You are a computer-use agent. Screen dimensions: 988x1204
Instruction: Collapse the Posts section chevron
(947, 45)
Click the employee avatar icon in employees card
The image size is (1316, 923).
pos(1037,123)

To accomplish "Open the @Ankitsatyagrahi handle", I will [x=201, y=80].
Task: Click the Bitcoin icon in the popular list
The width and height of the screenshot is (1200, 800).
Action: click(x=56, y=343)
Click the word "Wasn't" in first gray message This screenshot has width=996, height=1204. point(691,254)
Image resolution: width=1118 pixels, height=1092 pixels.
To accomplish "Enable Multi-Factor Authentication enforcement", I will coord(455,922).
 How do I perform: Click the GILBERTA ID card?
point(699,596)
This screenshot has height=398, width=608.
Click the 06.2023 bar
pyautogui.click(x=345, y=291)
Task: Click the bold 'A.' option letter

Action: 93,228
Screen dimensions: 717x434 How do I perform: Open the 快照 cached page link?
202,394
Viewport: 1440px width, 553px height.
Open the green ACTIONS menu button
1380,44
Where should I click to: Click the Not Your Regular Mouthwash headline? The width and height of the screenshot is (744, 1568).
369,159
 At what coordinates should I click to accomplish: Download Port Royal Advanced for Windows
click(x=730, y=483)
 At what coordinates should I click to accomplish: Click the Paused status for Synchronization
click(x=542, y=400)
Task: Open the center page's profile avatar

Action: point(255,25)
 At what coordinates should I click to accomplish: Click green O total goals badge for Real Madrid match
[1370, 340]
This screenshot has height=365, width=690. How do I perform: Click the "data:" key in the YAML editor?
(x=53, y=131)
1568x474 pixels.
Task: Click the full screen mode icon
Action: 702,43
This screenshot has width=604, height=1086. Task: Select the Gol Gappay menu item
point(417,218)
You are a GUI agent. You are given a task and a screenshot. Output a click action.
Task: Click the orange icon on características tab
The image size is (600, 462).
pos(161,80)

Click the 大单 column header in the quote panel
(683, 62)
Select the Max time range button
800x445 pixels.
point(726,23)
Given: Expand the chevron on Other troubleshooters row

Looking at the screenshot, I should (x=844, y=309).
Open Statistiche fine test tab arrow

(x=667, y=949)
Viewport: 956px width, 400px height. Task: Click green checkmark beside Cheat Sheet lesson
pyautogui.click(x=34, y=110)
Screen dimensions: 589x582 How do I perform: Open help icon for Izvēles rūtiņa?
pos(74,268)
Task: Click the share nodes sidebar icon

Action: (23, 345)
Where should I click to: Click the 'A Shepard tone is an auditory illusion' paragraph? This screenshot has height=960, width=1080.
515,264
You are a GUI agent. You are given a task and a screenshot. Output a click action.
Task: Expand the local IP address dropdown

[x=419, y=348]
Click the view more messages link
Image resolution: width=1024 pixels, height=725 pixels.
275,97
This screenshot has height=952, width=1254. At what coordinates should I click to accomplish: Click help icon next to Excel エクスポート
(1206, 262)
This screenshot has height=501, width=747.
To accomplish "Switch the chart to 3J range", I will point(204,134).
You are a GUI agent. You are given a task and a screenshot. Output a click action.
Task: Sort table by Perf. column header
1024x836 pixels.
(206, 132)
■ ■ ■ ■ ■ ■ ■
Try it: Nothing but the lines from the top of the records down to the line with "Task: Click the Bitcoin" belongs in the answer; repeat them exactly.

Expected output:
You are a computer-use agent. Screen dimensions: 988x1204
Instruction: Collapse the Posts section chevron
(947, 45)
Click the employee avatar icon in employees card
The image size is (1316, 923).
pos(1037,123)

To accomplish "Open the @Ankitsatyagrahi handle", I will [x=201, y=80].
Task: Click the Bitcoin icon in the popular list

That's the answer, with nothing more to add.